Cryptocurrency miners could be considered the modern-day version of the prospectors of the 1848 California Gold Rush.
At times, cryptocurrency operators in the city have used as much power in a month as is consumed by Georgia-Pacific, one of the city’s largest users.
The high usage has put a strain on the city's utility.
The city offers residents and businesses low electric rates through its Municipal Lighting Department. MLD gets its inexpensive power from a hydro operation on the St. Lawrence River.
But when MLD goes over its allotment of hydropower, it must buy additional power on the open market, which can be significantly more expensive.
The increase in cost to the MLD is passed on to consumers in their monthly bills.
Due partly to cryptocurrency usage and to extremely cold months in December and January, MLD exceeded its allotment of hydropower and had to buy more expensive power.
Because of that, customers have seen much higher bills the past two months, some hundreds of dollars over the usual amount.
While the impact cryptocurrency farms are having on utility costs is a concern, Read said, there is little the city can do about that for now. Businesses can't be told they can't use power.
The main issue the city can deal with is safety.
Read said the city is asking for the moratorium so they can figure out proper building and zoning codes to make sure mining farms don't present fire hazards for themselves or their neighbors.
Proper venting of the extreme heat will also be considered.
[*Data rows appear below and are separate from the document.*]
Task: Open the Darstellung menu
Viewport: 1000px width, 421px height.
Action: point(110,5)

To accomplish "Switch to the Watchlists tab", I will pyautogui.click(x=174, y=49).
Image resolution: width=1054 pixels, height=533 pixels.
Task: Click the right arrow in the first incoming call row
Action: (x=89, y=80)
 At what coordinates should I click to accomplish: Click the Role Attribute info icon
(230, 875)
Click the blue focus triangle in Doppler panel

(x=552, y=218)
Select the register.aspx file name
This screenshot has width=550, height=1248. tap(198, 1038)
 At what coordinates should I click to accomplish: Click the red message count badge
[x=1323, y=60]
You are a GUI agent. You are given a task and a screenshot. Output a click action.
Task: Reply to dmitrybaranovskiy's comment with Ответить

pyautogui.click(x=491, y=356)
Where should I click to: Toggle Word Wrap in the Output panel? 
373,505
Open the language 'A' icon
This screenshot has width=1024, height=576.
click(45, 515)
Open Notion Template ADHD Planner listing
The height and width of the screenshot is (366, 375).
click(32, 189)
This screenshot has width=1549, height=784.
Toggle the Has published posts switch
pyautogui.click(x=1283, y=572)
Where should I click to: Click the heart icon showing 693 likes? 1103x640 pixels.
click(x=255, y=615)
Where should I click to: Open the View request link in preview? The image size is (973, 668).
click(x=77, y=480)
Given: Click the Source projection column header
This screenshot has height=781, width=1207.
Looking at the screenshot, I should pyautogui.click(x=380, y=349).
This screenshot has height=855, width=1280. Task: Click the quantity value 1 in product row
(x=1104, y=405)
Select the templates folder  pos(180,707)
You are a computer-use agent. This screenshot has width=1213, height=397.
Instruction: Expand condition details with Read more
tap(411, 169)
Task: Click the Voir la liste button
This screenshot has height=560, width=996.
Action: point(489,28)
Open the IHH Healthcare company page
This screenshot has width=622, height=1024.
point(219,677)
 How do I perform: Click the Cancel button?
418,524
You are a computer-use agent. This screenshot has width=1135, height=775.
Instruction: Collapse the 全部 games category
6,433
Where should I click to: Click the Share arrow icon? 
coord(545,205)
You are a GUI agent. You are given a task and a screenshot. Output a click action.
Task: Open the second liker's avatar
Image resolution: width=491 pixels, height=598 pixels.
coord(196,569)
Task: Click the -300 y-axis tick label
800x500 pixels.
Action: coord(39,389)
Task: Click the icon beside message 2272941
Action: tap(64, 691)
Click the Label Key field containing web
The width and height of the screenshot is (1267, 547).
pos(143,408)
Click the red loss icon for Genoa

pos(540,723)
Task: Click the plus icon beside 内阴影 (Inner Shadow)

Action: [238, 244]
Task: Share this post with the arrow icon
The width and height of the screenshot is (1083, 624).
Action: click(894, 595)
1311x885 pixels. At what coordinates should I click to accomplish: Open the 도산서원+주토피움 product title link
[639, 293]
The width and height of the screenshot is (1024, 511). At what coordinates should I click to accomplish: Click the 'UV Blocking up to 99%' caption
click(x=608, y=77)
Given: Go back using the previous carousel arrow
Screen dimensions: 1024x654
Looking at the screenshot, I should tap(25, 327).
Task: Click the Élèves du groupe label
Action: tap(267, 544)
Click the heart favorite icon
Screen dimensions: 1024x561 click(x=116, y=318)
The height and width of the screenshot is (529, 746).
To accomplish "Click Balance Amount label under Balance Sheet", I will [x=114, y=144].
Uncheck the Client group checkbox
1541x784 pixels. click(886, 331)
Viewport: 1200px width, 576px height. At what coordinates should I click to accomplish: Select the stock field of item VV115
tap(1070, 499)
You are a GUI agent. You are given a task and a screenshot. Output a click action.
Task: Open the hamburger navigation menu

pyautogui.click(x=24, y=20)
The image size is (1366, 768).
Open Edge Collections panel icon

"We don't want shoddy operations," Read said.
"The moratorium is to give us some time to explore the ramifications of health and safety issues."
Read said the city will also explore the idea of somehow capturing the heat generated by a mining farm and re-using it.
"If there are ways to do that where we both (city and miners) benefit, then we should consider that, too," he said.
As for the cost impact, Read said the Public Service Commission, which regulates municipal utilities, is looking into imposing a tariff on cryptocurrency mining farms in order to alleviate the burden on other ratepayers.
MLD Manager Bill Treacy said the cryptocurrency idea became popular last year when Bitcoin values reached as high as $21,000 each.
As long as cryptocurrency miners pay their electric bills, MLD has to keep providing power to them, Treacy said.
The existing mining operations will not be affected by the moratorium if it is approved at the next Common Council meeting.
The council will hold a public hearing on the moratorium at 5 p.m. Thursday, March 15, before voting on the measure at its meeting immediately following.
Read said numerous currency mining operators want to set up in the city because of the cheap power.
"This can be highly lucrative, and there are entrepreneurs from all around the world looking at us," Read said.
"We are kind of like the canary in the coal mine."
The moratorium would be for those using more than 250 kilowatt hours per year per square foot, which puts them in the High Density Load Service category, and is designed to address the large server farms.
Cyrptocurrency miners with smaller operations in their own homes will most likely not be impacted by the moratorium.
"The hobbyists won't be affected," Read said.